Sales of high-speed diesel (HSD) hit an almost four-year high at 0.84 million tons in October, indicating a sharp recovery in economic activities, particularly in industrial and agriculture sectors of Pakistan.
“Sales of diesel in October were the highest after March 2018,” Arif Habib Limited Head of Research Tahir Abbas said while talking to The Express Tribune.
Industrial and agriculture sectors are the two major consumers of diesel in the country. Trucks also utilise a high quantity of diesel as they transport imported raw material from seaports in Karachi to factories around the country and move export cargo from factories to ports.
Earlier, the large-scale manufacturing sector, particularly construction (cement and steel), fertiliser, automobile, textile and food group sub-sectors continued to report a significant increase in production over the past several months.
Similarly, the agriculture sector is reporting a record production of major crops including wheat, sugarcane, maize, rice and cotton.
“Cotton production, which had been on the decline for the past several years, has finally rebounded in current fiscal year 2021-22,” he said.
Pakistan achieved economic growth of 4% in the previous fiscal year, ie 2020-21. The country is expected to achieve a growth rate of close to 5% in the current fiscal year, according to the central bank.
Sales of diesel increased 25% to 0.84 million tons in October compared to 0.67 million tons in the same month of last year, according to the research house.
Abbas said that benefits of economic activities had trickled down to the common man in such a way that a section of people was buying cars. “This practice is particularly seen in rural areas where farmers buy cars and bikes from their earnings through the sale of crops.”
Sales of petrol, which was primarily used in cars, increased 12% to 0.77 million tons in October compared to 0.69 million tons in the same month of last year.
“Car sales have remained robust for over one year now as they surged 45%,” he said.

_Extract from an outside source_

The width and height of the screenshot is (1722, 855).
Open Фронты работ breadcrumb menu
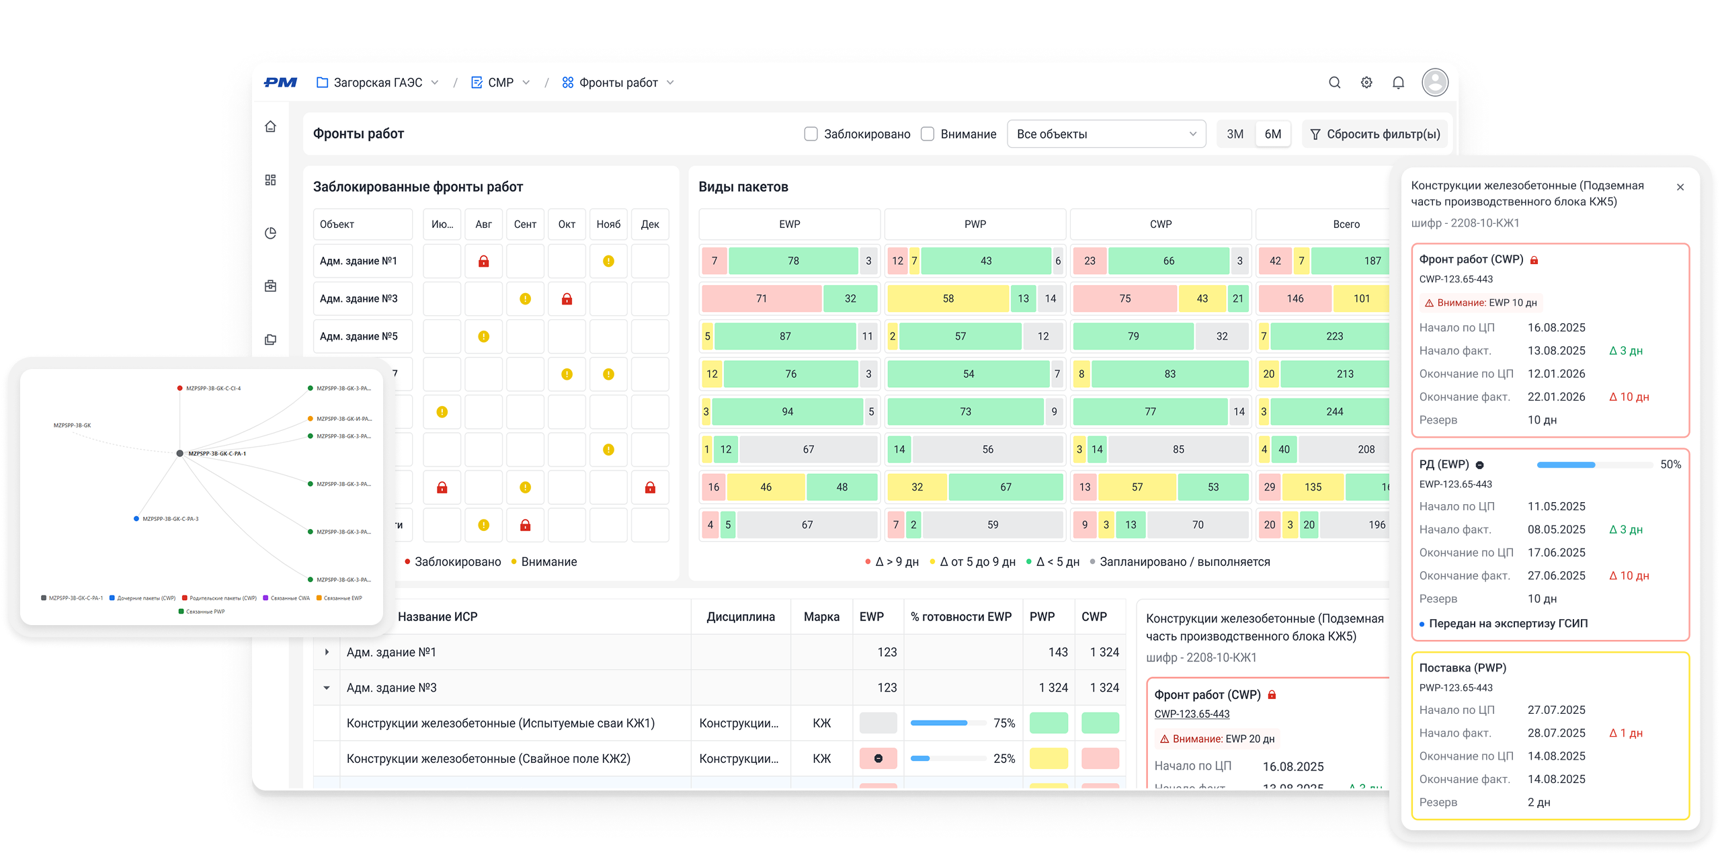pyautogui.click(x=618, y=83)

Similarly, sales of furnace oil, which was primarily used to produce electricity, rose 12% to 0.33 million tons in October compared to 0.29 million tons in the same month of last year.
The analyst said that the government allowed production of electricity through furnace oil after the price of coal skyrocketed in the international market and production from hydel sources declined in the country. “Power consumption has grown 7% in recent times,” he said.

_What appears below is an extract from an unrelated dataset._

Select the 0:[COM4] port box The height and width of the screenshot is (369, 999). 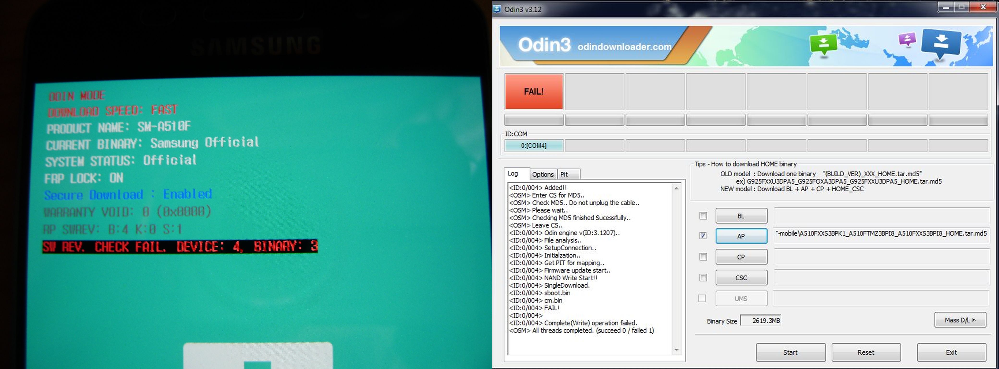534,146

The government also allowed the use of furnace oil to produce power after both liquefied natural gas (LNG) import terminals were closed for the past few days for repair and maintenance, he pointed out.
Sales of all refined petroleum products including petrol, diesel and furnace oil grew 17% to 1.99 million tons in October compared to 1.7 million tons in the same month of last year.
Cumulative sales of petroleum products surged 22% to 7.85 million tons in first four months (July-October) of the ongoing fiscal year compared to 6.44 million tons in the same period of last year.
He said the growth in volumetric sale of petroleum products suggests that the notable increase price in petroleum products in the country has not impacted sales so far. However, “full impact of the surge in price is yet to be seen since the government increased the petroleum product prices last time in the middle of the month (October) under review,” he said.
Published in The Express Tribune, November 3rd, 2021.